Homeowners across southeast Queensland have been warned to prepare for a forthcoming series of damaging storms accompanied by highly destructive winds, heavy rainfall and hailstones this afternoon.
According to the Bureau of Meteorology (BOM), the thunderstorms could resemble the dangerous weather that caused damage to homes and ripped off roofs earlier this month in Springfield Lakes, southwest of Brisbane.
The “catastrophic” storm totally destroyed several homes rendering them unfit for habitation and resulted in hundreds of insurance claims lodged within an hour as insurers estimated the damage bill to more than $100 million.
The forecaster with the BOM, Rosa Hoff reported that the developing trough from NSW would stretch into Queensland by midday, impacting regions situated east of Toowoomba as well as along the coastal strips.
The series of storms are forecast to be fast and violent given the south easterly change, which the Bureau says will keep the Gold Coast free of storms.
Partying schoolies and lovers of Noosa’s main beach have been asked to prepare to run for cover when the storms track through the region.
Schoolies revelers battled dehydration yesterday due to the extremely hot weather being experienced in the area.
The change is also expected to cause wild south easterly gusts moving at up to 50km/h.
The residents of Peninsula and the Gulf Country regions have also been asked to prepare for highly damaging weather today through to Wednesday.
Ms Hoff added that non-severe rainfall and thunderstorm events were forecast in central Queensland.
According to Peter Markworth a forecaster at BOM, yesterday’s scorching heatwave temperatures would dip by 5-7 degrees as the series of storms ravage through.
Yesterday, Bollon situated in southern Queensland hit 41 degrees—8 degrees above average for November with Thargomindah recording 42 degrees—similarly 8 degrees above average.

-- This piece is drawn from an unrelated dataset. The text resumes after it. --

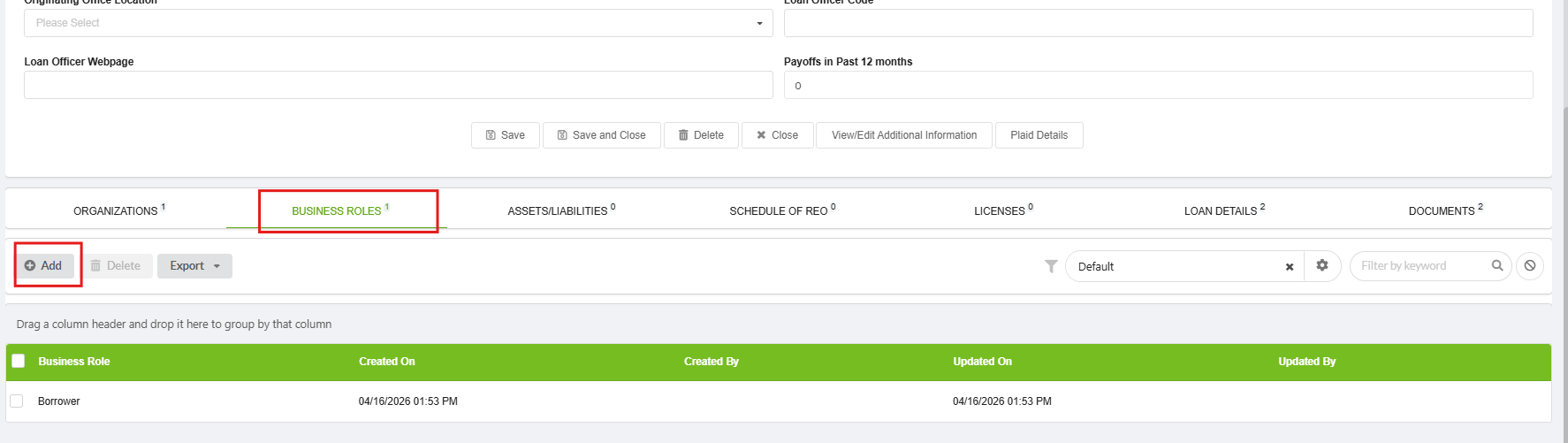Viewport: 1568px width, 443px height.
Task: Click the Plaid Details button
Action: click(1039, 135)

Cunnamulla peaked at 42 degrees with St George hitting highs of 40 degrees Celsius on Monday.
However, temperatures are set to rest at or above average throughout the interior.

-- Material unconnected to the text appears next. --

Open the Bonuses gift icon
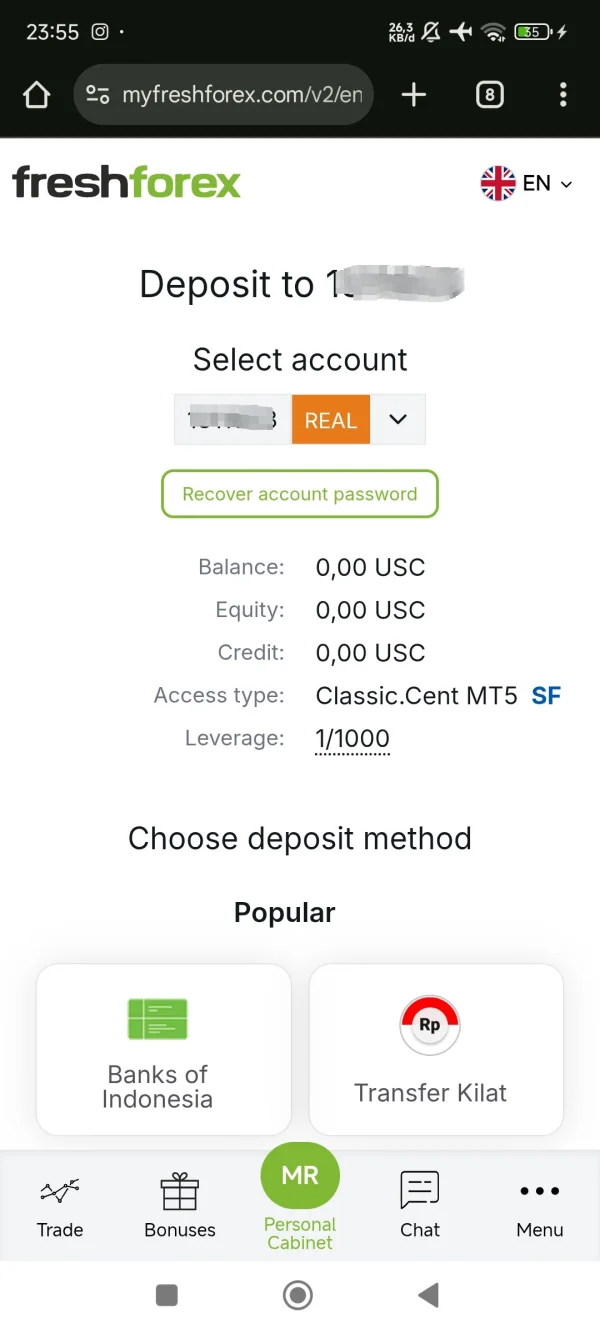600x1333 pixels. [x=180, y=1191]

The Bureau further noted that the very-high fire danger in the southeast and eastern interior yesterday are set to dip a little today as cooler air continue to be blown through.
A continuing smoke haze lingering over eastern districts, mostly from the bushfire currently on Fraser Island off southeast Queensland, was being cleared by the south easterly change.
In their forecast, the BOM noted that temperatures would rise again towards and during the weekend and that “very hot conditions around the southern interior” are expected.